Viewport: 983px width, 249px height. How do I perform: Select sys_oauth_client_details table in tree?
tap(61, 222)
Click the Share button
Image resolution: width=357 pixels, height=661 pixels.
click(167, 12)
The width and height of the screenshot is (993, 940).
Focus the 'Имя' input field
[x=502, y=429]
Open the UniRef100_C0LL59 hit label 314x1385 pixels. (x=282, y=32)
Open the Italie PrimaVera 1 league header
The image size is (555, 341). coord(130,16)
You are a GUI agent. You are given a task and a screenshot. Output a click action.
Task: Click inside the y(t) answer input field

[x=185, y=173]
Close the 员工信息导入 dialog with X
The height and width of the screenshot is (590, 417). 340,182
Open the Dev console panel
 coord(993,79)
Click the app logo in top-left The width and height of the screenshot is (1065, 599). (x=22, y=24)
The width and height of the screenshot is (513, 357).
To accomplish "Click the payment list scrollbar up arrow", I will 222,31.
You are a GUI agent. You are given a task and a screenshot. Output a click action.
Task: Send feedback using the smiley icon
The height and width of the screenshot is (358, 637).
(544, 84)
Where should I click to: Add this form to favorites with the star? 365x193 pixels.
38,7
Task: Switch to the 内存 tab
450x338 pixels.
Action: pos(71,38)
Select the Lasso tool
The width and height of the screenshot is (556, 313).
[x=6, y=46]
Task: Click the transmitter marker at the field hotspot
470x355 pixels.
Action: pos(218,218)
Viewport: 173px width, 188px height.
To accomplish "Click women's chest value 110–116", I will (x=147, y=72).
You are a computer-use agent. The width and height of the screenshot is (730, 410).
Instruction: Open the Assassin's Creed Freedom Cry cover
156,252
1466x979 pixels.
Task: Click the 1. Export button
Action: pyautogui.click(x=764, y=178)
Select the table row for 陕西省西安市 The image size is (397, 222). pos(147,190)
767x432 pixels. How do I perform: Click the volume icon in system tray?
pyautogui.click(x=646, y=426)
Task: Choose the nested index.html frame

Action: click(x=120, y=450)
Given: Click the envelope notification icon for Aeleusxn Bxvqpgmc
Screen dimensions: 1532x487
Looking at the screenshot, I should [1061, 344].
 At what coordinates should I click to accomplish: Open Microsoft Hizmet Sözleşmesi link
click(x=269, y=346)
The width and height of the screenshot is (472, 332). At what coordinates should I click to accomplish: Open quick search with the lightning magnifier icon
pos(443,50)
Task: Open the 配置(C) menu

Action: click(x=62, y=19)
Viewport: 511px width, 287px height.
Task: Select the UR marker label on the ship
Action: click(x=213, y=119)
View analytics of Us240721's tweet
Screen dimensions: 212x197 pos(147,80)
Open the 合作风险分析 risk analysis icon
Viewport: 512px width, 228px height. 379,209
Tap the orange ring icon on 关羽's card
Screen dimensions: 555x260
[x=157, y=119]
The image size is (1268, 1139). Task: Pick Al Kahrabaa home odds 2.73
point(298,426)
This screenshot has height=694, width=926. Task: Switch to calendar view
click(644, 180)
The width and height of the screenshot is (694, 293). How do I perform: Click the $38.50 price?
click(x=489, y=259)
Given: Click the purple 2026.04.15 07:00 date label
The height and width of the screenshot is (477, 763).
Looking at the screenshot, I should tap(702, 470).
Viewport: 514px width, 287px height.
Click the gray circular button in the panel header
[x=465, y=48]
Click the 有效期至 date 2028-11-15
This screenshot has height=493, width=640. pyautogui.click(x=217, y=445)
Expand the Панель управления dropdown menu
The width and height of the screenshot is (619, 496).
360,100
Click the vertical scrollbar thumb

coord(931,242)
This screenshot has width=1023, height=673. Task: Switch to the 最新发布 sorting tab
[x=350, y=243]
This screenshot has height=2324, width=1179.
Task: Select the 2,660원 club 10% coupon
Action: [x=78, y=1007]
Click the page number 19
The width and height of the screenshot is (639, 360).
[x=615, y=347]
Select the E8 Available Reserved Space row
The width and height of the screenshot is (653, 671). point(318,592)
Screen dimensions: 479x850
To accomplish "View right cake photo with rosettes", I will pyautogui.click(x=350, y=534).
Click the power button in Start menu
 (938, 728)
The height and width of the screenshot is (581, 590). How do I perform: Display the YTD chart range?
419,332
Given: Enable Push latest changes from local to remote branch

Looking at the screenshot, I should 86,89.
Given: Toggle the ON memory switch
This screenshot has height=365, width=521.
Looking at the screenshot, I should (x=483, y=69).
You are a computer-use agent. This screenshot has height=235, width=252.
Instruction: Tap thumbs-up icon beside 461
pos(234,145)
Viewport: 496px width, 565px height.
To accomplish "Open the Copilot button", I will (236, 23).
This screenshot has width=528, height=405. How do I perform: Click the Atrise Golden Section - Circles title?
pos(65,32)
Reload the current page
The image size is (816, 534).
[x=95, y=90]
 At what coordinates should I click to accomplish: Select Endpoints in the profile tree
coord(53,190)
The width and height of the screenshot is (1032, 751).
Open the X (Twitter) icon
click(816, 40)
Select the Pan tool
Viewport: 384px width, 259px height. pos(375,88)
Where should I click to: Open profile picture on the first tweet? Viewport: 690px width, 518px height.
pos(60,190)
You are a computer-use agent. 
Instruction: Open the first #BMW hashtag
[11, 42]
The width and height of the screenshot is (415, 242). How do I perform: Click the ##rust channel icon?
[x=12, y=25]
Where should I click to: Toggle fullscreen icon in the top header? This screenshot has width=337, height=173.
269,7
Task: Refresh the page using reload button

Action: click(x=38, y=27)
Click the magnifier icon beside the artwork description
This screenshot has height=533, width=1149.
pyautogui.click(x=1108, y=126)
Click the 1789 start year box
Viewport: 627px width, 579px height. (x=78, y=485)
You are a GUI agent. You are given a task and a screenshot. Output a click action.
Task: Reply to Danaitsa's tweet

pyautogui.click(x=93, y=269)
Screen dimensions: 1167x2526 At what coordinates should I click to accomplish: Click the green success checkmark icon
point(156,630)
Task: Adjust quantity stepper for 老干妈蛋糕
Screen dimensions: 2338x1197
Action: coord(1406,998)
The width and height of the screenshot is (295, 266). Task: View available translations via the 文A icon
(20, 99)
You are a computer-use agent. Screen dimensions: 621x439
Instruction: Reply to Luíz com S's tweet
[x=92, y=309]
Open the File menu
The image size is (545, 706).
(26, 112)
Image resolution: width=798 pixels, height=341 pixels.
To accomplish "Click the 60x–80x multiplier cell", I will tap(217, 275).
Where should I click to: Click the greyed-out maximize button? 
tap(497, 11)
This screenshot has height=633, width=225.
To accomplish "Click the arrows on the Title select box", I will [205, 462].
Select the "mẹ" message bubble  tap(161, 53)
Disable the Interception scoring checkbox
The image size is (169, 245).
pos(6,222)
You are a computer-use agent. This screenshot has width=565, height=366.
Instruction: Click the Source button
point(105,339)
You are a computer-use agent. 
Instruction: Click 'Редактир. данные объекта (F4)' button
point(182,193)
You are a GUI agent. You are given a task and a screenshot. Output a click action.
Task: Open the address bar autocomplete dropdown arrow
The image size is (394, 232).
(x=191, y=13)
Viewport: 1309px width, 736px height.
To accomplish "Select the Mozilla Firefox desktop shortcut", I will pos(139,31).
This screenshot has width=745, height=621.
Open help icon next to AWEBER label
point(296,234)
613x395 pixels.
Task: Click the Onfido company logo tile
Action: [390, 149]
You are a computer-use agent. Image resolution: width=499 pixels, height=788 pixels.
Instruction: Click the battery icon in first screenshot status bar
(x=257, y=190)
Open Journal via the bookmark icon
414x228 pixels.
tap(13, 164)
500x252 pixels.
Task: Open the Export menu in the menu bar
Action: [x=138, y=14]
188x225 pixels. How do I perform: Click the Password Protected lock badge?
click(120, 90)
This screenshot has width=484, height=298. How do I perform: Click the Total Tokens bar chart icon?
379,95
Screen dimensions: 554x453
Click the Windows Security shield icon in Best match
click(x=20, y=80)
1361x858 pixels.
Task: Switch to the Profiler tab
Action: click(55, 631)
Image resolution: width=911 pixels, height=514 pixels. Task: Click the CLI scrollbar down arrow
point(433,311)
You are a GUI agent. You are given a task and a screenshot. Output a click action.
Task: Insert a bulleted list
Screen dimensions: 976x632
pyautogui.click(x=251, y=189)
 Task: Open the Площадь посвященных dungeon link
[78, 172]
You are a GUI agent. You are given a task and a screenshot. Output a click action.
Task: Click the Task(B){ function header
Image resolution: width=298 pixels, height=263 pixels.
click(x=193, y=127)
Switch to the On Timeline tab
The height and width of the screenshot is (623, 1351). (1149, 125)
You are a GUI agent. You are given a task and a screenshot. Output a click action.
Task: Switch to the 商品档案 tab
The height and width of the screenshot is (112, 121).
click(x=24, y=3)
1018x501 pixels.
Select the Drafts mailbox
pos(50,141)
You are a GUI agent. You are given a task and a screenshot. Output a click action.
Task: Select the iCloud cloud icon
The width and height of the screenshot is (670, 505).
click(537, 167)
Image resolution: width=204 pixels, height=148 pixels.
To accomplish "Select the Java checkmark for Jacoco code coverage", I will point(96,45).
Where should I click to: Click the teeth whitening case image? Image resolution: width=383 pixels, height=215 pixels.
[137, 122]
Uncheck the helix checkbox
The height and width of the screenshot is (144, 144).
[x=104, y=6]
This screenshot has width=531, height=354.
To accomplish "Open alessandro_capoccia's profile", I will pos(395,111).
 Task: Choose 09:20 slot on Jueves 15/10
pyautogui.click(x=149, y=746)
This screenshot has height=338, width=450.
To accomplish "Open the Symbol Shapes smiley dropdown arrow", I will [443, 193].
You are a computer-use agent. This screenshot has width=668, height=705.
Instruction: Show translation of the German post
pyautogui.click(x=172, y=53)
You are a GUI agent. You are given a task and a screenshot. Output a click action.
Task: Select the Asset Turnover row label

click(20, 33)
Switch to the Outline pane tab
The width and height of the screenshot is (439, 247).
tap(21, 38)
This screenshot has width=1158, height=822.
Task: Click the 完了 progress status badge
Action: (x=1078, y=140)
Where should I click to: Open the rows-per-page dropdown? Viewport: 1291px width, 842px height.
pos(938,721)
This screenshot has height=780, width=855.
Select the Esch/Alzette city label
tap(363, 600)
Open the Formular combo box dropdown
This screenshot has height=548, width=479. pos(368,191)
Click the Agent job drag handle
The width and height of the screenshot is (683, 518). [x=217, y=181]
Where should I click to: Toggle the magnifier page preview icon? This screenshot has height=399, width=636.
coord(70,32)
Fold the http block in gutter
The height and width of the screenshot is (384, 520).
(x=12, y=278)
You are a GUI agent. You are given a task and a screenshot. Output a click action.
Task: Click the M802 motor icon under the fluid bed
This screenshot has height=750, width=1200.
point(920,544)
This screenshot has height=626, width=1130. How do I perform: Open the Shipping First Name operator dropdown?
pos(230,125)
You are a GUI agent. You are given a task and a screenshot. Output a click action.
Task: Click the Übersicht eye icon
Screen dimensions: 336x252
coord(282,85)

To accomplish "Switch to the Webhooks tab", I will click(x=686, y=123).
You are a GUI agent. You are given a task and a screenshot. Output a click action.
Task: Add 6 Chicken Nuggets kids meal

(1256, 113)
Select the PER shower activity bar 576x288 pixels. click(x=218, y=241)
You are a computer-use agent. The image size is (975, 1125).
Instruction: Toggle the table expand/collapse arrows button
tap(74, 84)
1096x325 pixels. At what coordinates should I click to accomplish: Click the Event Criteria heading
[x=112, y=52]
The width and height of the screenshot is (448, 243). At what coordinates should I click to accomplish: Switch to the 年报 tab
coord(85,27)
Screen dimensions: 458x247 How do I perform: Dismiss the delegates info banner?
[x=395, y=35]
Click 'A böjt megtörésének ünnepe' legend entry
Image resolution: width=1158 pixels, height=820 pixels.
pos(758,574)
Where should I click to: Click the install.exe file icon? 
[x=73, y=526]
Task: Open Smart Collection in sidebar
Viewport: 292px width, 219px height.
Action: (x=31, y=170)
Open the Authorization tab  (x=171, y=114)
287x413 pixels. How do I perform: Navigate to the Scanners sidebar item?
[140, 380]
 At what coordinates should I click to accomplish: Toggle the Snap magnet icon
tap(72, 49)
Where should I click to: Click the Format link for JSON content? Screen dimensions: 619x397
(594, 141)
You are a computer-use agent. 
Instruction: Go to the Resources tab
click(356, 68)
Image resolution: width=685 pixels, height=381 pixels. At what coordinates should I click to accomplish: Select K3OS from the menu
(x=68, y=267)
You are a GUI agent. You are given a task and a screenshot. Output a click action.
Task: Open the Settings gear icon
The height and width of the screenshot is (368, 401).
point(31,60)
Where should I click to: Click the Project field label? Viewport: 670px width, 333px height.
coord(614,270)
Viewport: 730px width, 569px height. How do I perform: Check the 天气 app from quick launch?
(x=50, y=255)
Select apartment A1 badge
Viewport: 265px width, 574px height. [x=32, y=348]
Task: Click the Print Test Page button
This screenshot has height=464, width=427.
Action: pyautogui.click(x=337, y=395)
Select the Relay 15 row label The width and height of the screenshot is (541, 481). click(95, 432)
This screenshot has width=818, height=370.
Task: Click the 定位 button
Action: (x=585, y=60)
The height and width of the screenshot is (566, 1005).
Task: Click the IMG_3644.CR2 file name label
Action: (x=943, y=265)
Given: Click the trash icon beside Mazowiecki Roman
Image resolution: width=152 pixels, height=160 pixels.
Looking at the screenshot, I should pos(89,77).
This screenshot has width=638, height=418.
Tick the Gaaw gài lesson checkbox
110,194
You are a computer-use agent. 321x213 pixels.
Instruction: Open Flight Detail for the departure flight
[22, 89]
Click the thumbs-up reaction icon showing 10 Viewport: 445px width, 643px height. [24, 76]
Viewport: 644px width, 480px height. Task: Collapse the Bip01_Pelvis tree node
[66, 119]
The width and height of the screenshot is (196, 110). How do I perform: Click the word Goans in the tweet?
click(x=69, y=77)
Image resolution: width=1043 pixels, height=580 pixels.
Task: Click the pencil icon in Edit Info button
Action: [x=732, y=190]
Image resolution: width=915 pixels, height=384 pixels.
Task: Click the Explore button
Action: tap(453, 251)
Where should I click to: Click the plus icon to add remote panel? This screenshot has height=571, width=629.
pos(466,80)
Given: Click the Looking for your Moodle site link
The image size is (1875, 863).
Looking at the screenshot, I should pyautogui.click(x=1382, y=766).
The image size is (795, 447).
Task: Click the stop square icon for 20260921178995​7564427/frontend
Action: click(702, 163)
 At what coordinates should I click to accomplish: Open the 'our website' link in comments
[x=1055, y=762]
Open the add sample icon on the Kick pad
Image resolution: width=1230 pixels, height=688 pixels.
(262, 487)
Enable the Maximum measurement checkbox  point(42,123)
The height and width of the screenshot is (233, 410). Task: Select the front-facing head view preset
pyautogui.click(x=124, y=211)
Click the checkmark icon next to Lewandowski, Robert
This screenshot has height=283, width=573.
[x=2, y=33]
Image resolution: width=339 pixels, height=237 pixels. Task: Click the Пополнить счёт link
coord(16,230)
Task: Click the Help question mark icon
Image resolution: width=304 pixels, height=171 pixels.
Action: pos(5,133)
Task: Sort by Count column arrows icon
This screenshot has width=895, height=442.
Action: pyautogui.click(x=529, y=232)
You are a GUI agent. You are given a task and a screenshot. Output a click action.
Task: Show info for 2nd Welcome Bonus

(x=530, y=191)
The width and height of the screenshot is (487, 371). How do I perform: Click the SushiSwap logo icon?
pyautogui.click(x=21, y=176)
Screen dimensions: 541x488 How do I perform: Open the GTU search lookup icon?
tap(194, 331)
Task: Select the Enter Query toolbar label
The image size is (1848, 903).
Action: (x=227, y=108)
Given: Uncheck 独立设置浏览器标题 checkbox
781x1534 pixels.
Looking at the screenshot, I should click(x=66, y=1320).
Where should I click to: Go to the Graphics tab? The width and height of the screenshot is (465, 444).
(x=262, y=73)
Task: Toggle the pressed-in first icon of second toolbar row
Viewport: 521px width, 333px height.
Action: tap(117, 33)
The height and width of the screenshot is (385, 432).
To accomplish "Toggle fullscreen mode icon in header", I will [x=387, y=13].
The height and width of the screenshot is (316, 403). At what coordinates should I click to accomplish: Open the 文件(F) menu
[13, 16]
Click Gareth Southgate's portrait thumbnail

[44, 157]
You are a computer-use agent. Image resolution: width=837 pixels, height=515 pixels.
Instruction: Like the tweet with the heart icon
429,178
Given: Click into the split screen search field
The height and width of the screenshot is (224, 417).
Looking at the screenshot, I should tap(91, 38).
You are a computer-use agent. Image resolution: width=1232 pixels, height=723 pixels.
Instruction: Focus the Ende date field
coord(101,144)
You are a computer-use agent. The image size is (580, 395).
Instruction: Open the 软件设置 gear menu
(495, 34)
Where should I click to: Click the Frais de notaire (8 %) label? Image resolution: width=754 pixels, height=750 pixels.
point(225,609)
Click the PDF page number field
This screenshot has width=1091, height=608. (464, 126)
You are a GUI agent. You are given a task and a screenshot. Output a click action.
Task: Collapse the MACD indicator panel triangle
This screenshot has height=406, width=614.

- _What needs to be done_:
Exact copies are needed of the line with "Where should I click to: Click the Frais" and each line after it through the end of the material above.

- _Reply to the task_:
Where should I click to: Click the Frais de notaire (8 %) label? Image resolution: width=754 pixels, height=750 pixels.
point(225,609)
Click the PDF page number field
This screenshot has width=1091, height=608. (464, 126)
You are a GUI agent. You are given a task and a screenshot. Output a click action.
Task: Collapse the MACD indicator panel triangle
This screenshot has height=406, width=614.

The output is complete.